Suite à ces événements, les Vinéens décident de retourner sur leur planète d’origine et de découvrir ce qu’il en reste, voir d’y revivre si cela est possible. Une aventure à laquelle le trio est convié et qui nous est contée dans Les Trois soleils de Vinéa, originellement le tome 6 de la série. C’est aussi le volume qui lève le voile sur le reste de la famille de Khâny – attention, préparez vos mouchoirs ! – et qui montre, pour la première fois, le trio évoluer dans l’espace et fouler le sol d’une planète étrangère. Un volume passionnant, émouvant même – le peuple vinéen, exilé depuis des milliers d’années, ne retrouve pas sa planète d’origine sans émotion – et où les technologies futuristes (mais crédibles) ont la part belle !
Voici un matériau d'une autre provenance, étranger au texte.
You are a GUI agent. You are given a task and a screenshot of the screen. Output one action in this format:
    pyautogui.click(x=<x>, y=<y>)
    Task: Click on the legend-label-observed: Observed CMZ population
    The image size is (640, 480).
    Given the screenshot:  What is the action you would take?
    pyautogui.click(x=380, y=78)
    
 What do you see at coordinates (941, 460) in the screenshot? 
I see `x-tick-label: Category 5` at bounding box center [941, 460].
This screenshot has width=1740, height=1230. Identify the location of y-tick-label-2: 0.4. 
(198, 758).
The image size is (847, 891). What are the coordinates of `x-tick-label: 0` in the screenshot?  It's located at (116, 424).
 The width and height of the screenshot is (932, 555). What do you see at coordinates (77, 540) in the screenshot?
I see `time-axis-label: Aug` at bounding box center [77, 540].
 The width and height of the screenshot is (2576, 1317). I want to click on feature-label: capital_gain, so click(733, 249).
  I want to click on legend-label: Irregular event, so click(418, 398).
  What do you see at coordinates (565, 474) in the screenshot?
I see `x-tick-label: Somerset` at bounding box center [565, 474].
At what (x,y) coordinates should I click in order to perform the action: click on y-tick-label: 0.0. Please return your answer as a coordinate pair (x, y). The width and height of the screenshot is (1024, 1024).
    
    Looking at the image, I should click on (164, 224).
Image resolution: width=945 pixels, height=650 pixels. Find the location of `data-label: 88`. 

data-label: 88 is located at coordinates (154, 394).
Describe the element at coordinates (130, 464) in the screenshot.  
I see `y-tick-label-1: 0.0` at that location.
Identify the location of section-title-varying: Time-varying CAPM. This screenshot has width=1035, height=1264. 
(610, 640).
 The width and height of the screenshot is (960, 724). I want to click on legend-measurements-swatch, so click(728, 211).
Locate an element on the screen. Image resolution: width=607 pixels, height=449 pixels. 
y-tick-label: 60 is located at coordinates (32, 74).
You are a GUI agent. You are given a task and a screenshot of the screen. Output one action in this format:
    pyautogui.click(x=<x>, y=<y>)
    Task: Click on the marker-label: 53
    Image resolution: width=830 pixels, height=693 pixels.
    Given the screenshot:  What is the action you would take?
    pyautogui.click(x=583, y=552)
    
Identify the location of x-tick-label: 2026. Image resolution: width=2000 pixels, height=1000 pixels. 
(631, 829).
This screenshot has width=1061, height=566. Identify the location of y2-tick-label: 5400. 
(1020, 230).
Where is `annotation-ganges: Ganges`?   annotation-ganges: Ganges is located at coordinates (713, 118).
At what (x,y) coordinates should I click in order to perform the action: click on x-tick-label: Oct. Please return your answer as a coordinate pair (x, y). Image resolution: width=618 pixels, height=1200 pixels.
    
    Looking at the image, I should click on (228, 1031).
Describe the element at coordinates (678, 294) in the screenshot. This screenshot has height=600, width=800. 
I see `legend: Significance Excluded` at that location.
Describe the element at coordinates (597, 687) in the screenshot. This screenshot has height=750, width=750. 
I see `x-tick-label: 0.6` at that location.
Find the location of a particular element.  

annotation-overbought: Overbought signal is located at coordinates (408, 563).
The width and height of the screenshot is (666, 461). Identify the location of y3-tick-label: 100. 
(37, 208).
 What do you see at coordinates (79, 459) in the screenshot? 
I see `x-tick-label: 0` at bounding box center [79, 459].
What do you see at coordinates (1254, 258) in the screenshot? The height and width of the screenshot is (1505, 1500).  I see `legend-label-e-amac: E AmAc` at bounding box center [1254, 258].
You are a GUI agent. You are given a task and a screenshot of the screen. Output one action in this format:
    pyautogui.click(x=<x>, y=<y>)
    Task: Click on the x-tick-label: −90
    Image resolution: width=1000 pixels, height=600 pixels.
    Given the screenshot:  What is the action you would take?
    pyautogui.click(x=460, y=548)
Cette première intégrale est donc l’entrée idéale dans le monde de Yoko. Si Le Trio de l’étrange souffre d’un trait de crayon qui cherche encore son style et frôle la caricature, le dessin s’affine rapidement pour adopter un réalisme des plus agréables. La personnalité de Yoko se dessine dès le premier volume – forte tête mais aussi humaniste, jamais elle ne cherche à tuer et, si un méchant périt, il lui arrive de le pleurer – et c’est un plaisir de voir évoluer une héroïne alliant ses qualités.

Une BD devenue un classique, à recommander à tous, de 7 à 77 ans ! 🙂

Intégrale n°1, comprenant les volumes 1, 3 et 6 de la série.